Are you using Google Sitemaps and what is the cache dates on your double slashed URLs.
Here's a thread that discusses this issue - no resolution but several webmasters pointing at a early problem with the Google sitemaps bot that was actually creating the problem.
Welcome to 100,000 pages club?
Scanning this thread I have noticed that seems all sites that are affected has very large number of pages.
Is it so? Does all who was affected has, say more than 10,000 page sites?
Personally I do not understand how is it possible to build a site with such 100,000 pages that *all* are worth to show in the search results.
Of course there are large companies, but there are few of them and Google probably treats them manually.
What are the other large sites? Are they superstores? If so their page may be interesting only to local visitors. Does the supplemental depends on the location?
Another sample of the type of the large sites that come to my mind is a directory.
However, since the goal of the widget directory to provide better search for the widget, it make sense for Google to leave just one main directory page in the index. Those who search for the specific sort of the widget in general will be more satisfied when find the site of the widget producer and not the directory.

_Exercise brief_
Please return the stretch of the forum thread above from "Are you using" through "the search results.", copied word for word. The lines that come next are separate material, unconnected to the forum thread.

_Available data_
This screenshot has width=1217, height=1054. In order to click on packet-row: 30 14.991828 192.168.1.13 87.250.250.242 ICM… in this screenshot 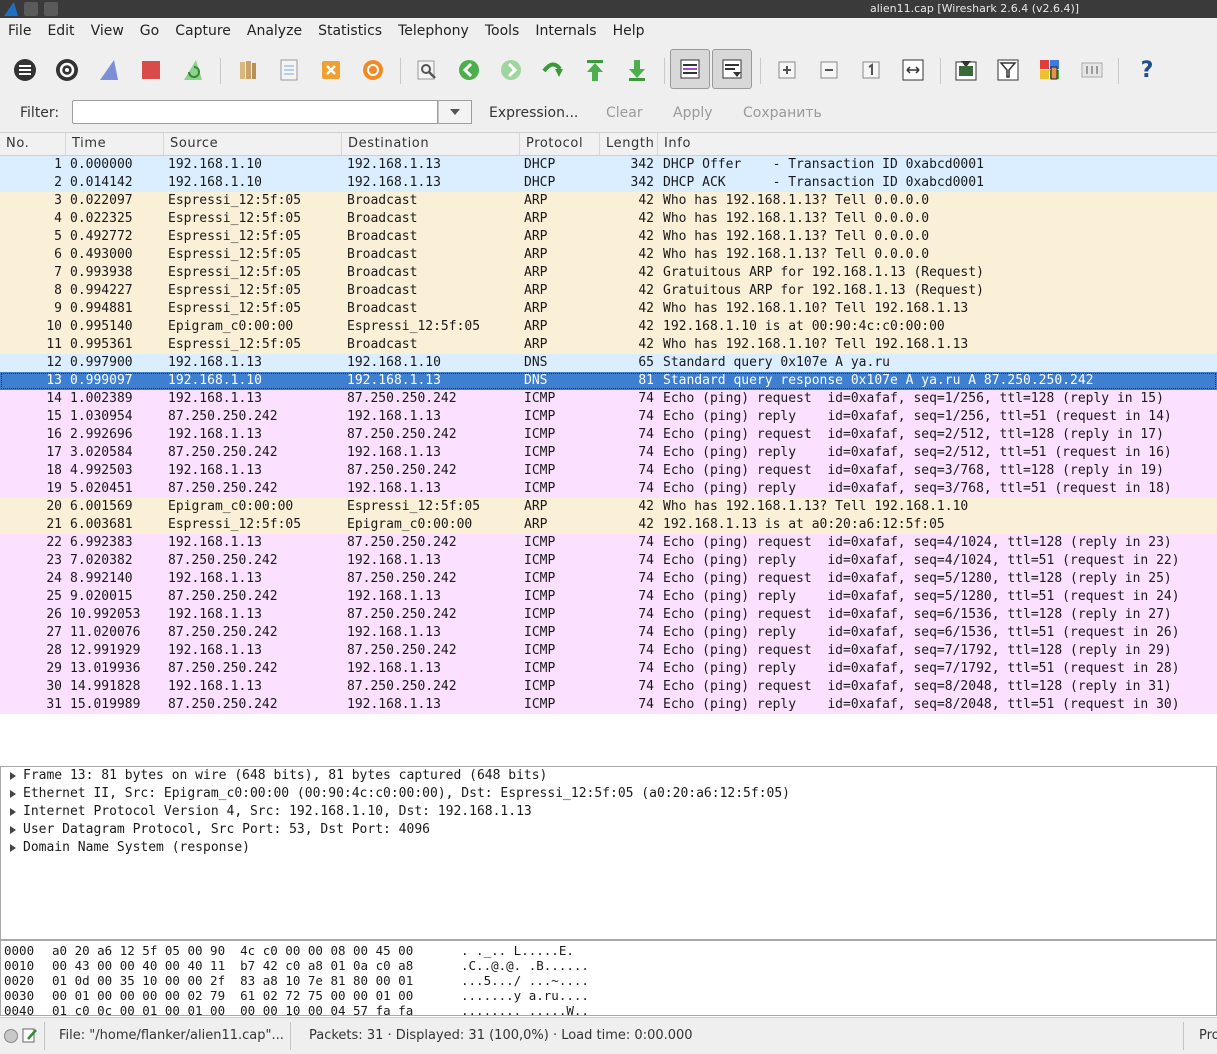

_Result of this exercise_
Are you using Google Sitemaps and what is the cache dates on your double slashed URLs.
Here's a thread that discusses this issue - no resolution but several webmasters pointing at a early problem with the Google sitemaps bot that was actually creating the problem.
Welcome to 100,000 pages club?
Scanning this thread I have noticed that seems all sites that are affected has very large number of pages.
Is it so? Does all who was affected has, say more than 10,000 page sites?
Personally I do not understand how is it possible to build a site with such 100,000 pages that *all* are worth to show in the search results.